Three-dimensional carbon foam supported NiO nanosheets as non-enzymatic electrochemical H2O2 sensors

In this work, we successfully in situ fabricated two-dimensional (2D) nickel oxide nanosheets (NiO-NSs) uniformly grown on a three-dimensional (3D) carbon foam (CF) network by using a facile solvothermal reaction assisted with a subsequent annealing procedure. The nanoporous NiO nanosheet structures can be size-controlled by simply tuning the reaction temperature and time (90 degrees C for 10 and 20 h, 120 degrees C for 10 h, 180 degrees C for 1 h). Among the studied composites, the obtained NiO-NSs/CF-1801 modified electrode exhibited the highest performance for non-enzymatic detecting H2O2. It showed the lowest limit of detection (LOD = 13.03 nM) and the largest linear detection range (0.20-3.75 mM) with a sensitivity of 23.30 mu A mM(-1) cm(-2). This excellent performance is due to the synergetic effect of 3D micron-level porous structure of carbon foam and the in-situ uniformly growth of NiO nanosheets.

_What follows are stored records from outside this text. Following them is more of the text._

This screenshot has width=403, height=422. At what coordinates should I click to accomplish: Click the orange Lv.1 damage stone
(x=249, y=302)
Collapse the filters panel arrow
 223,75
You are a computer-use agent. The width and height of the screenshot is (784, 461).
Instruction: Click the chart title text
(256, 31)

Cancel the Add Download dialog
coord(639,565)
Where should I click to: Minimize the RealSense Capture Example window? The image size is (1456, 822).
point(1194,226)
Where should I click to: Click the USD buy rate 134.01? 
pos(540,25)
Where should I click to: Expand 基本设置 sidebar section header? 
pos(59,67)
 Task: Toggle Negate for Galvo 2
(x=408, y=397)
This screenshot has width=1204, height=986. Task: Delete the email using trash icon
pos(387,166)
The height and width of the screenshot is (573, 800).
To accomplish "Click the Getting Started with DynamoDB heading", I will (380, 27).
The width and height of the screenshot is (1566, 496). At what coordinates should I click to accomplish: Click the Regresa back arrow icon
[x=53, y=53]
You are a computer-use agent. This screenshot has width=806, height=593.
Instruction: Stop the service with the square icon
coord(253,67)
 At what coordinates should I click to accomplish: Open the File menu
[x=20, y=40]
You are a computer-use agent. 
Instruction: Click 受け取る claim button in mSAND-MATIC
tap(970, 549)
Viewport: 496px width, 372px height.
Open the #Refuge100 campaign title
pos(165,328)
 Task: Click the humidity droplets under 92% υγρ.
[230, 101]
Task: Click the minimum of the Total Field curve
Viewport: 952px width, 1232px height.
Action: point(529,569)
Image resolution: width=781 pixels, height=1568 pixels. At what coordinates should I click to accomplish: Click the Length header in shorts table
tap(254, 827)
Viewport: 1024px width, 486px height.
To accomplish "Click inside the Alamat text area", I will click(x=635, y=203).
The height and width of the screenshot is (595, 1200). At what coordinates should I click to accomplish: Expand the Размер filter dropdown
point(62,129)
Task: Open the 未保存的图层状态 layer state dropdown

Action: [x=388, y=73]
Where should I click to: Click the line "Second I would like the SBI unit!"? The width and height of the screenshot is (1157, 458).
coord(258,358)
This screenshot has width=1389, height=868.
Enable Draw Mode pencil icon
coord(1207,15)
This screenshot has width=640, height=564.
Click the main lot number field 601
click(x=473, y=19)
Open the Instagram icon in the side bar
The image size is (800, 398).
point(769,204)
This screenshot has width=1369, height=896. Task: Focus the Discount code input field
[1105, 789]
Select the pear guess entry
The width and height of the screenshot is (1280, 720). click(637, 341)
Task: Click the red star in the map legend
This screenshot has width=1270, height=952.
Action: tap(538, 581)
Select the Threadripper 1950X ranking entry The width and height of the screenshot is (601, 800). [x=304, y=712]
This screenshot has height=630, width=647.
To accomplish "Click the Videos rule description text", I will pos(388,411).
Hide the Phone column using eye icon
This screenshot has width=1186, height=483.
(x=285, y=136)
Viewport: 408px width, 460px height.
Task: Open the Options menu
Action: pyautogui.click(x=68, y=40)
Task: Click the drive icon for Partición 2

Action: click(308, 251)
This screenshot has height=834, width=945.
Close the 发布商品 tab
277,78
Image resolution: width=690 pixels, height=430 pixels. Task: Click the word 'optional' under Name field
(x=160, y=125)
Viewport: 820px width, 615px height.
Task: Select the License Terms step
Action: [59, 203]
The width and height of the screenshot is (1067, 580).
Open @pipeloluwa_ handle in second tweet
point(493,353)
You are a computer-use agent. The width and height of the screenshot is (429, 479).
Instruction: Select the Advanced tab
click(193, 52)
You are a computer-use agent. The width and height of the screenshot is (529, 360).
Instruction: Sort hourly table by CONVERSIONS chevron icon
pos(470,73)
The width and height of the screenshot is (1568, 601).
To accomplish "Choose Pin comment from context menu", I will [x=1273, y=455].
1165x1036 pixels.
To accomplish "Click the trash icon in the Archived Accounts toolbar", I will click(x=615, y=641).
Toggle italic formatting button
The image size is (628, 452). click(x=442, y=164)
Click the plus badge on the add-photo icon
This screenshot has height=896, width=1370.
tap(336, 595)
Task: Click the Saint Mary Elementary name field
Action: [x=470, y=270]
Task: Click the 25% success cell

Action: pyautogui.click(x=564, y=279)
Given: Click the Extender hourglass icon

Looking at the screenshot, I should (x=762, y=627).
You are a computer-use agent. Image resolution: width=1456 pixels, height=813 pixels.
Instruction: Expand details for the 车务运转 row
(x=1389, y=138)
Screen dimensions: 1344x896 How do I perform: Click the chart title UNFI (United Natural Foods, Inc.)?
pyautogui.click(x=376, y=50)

The present results demonstrate that NiO-NSs/CF is a promising sensing candidate for quantitative electrochemical detecting H2O2.

Automated summary

In this study, two-dimensional nickel oxide nanosheets were uniformly grown on a three-dimensional carbon foam network through a solvothermal reaction and annealing. The composite exhibited excellent performance in non-enzymatic detecting H2O2, making it a promising candidate for quantitative electrochemical detection.